Komoditas Sawit Belum Dapat Perhatian Layak Secara Politis
Kategori : Berita Anggota Posted : Kamis, 15 Maret 2018

Pemerintah dinilai belum memberi perhatian yang layak secara politis kepada industri kelapa sawit. Foto: Ilustrasi

sindonews.com

15 Maret 2018

Oleh: Sudarsono

https://ekbis.sindonews.com/read/1289978/34/komoditas-sawit-belum-dapat-perhatian-layak-secara-politis-1521111241

Komoditas Sawit Belum Dapat Perhatian Layak Secara Politis

JAKARTA - Pemerintah dinilai telah memberikan perhatian yang cukup terhadap komoditas kelapa sawit dari sisi ekonomi. Ini karena sawit memiliki daya saing yang lebih tinggi jika dibandingkan dengan komoditas lain.
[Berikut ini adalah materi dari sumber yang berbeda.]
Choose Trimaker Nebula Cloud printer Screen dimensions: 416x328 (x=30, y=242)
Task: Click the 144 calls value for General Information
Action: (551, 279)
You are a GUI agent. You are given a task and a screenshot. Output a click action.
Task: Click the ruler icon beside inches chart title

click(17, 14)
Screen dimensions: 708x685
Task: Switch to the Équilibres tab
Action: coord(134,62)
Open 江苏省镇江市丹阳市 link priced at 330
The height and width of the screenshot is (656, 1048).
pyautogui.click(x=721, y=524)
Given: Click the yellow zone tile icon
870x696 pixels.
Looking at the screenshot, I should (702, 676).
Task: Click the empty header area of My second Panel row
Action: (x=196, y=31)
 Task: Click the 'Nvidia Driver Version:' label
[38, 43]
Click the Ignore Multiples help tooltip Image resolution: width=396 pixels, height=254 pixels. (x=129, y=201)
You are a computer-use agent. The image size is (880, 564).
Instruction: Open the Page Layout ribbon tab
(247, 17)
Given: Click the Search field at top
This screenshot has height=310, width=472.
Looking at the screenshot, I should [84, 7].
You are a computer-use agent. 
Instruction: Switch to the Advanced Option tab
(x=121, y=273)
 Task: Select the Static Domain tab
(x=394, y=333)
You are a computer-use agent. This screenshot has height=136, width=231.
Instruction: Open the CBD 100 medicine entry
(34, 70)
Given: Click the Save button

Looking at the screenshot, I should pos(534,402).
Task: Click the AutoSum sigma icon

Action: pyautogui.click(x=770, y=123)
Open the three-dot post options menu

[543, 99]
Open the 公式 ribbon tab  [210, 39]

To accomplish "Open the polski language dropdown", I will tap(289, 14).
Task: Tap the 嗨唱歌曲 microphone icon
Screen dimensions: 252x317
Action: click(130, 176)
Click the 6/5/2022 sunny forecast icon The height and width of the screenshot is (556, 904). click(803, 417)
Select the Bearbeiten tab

Namun demikian, komoditas ini dinilai belum memperoleh perhatian secara layak dari sisi politik. Hal itu ditunjukkan dengan tidak adanya posisi tawar dari asosiasi pertanian terhadap kebijakan pemerintah terkait sektornya.


"Dari sisi politik belum sama sekali," ujar pengamat ekonomi dari Universitas Gadjah Mada (UGM) Tony Prasetiantono saat menjadi pembicara pada Seminar dan Musyawarah Nasional (Munas) Gabungan Pengusaha Kelapa Sawit Indonesia (Gapki) X di Jakarta, Kamis (15/3/2018).

Kondisi ini, kata Tony, juga terjadi di sektor pertanian secara umum. Di mana hingga saat ini asosiasi petani tidak memiliki posisi tawar yang cukup dalam mempengaruhi kebijakan pemerintah.

Menurut Tony, hal ini berbeda jika dibandingkan dengan negara-negara maju seperti Jepang dan Amerika Serikat, di mana bargaining position (posisi tawar) asosiasi petani di negara-negara tersebut sangat kuat.


Padahal, kata Tony, jumlah petani di Jepang hanya sekitar 1% dari jumlah penduduk Negara Matahari Terbit tersebut. Demikian pula di AS yang hanya sekitar 5%. Sementara di Indonesia, jumlah petani sekitar 35% dari total penduduk.


Kendati hanya memiliki jumlah petani yang sangat kecil, namun pemerintah Jepang dan AS sangat perhatian terhadap isu swasembada. Hal itu dilakukan pemerintah Jepang dan AS dalam rangka menjaga ketahanan pangan (food security). Oleh karena itu, kebijakan yang ditempuh kedua negara tersebut memproteksi sektor pertanian.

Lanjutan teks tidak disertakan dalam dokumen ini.